Montrose is a census-designated place (CDP) in Henrico County, Virginia, United States. The population was 7,909 at the 2020 census.

==Geography==
Montrose is located at (37.520646, −77.378212).

According to the United States Census Bureau, the CDP has a total area of 8.5 sqkm, of which 8.3 sqkm is land and 0.2 sqkm, or 2.31%, is water.

==Demographics==

Montrose was first listed as a census designated place in the 1980 U.S. census.

Historical population
| Census | Pop. | Note | %± |
| 1980 | 5,349 |  | — |
| 1990 | 6,405 |  | 19.7% |
| 2000 | 7,018 |  | 9.6% |
| 2010 | 7,993 |  | 13.9% |
| 2020 | 7,909 |  | −1.1% |
U.S. Decennial Census 1950 1960 1970 1980 1990 2000 2010

===2020 census===

Montrose CDP, Virginia – Racial and ethnic composition Note: the US Census treats Hispanic/Latino as an ethnic category. This table excludes Latinos from the racial categories and assigns them to a separate category. Hispanics/Latinos may be of any race.
| Race / Ethnicity (NH = Non-Hispanic) | Pop 1980 | Pop 2010 | Pop 2020 | % 1980 | % 2010 | % 2020 |
|---|---|---|---|---|---|---|
| White alone (NH) | 4,710 | 2,198 | 1,733 | 88.05% | 27.50% | 21.91% |
| Black or African American alone (NH) | 547 | 5,270 | 5,389 | 10.23% | 65.93% | 68.14% |
| Native American or Alaska Native alone (NH) |  | 29 | 29 |  | 0.36% | 0.37% |
| Asian alone (NH) |  | 82 | 71 |  | 1.03% | 0.90% |
| Native Hawaiian or Pacific Islander alone (NH) |  | 2 | 4 |  | 0.03% | 0.05% |
| Other race alone (NH) |  | 12 | 57 |  | 0.15% | 0.72% |
| Mixed race or Multiracial (NH) |  | 194 | 257 |  | 2.43% | 3.25% |
| Hispanic or Latino (any race) | 31 | 206 | 369 | 0.58% | 2.58% | 4.67% |
| Total | 5,349 | 7,993 | 7,909 | 100.00% | 100.00% | 100.00% |

===2000 Census===
As of the census of 2000, there were 7,018 people, 2,924 households, and 1,850 families residing in the CDP. The population density was 2,062.4 people per square mile (797.0/km^{2}). There were 3,081 housing units at an average density of 905.4/sq mi (349.9/km^{2}). The racial makeup of the CDP was 46.48% White, 49.97% African American, 0.36% Native American, 1.01% Asian, 0.88% from other races, and 1.30% from two or more races. Hispanic or Latino of any race were 1.57% of the population.

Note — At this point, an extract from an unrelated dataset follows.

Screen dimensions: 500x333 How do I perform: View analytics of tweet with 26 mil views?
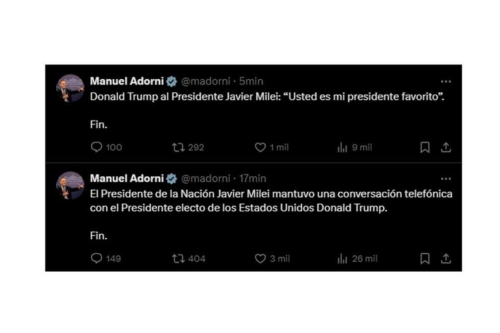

There were 2,924 households, out of which 34.3% had children under the age of 18 living with them, 33.9% were married couples living together, 24.8% had a female householder with no husband present, and 36.7% were non-families. 29.9% of all households were made up of individuals, and 9.1% had someone living alone who was 65 years of age or older. The average household size was 2.40 and the average family size was 2.97.

In the CDP, the population was spread out, with 27.4% under the age of 18, 10.3% from 18 to 24, 32.9% from 25 to 44, 19.6% from 45 to 64, and 9.7% who were 65 years of age or older. The median age was 33 years. For every 100 females, there were 82.9 males. For every 100 females age 18 and over, there were 75.8 males.

The median income for a household in the CDP was $36,433, and the median income for a family was $42,031. Males had a median income of $30,903 versus $24,966 for females. The per capita income for the CDP was $17,259. About 9.8% of families and 11.9% of the population were below the poverty line, including 18.0% of those under age 18 and 10.6% of those age 65 or over.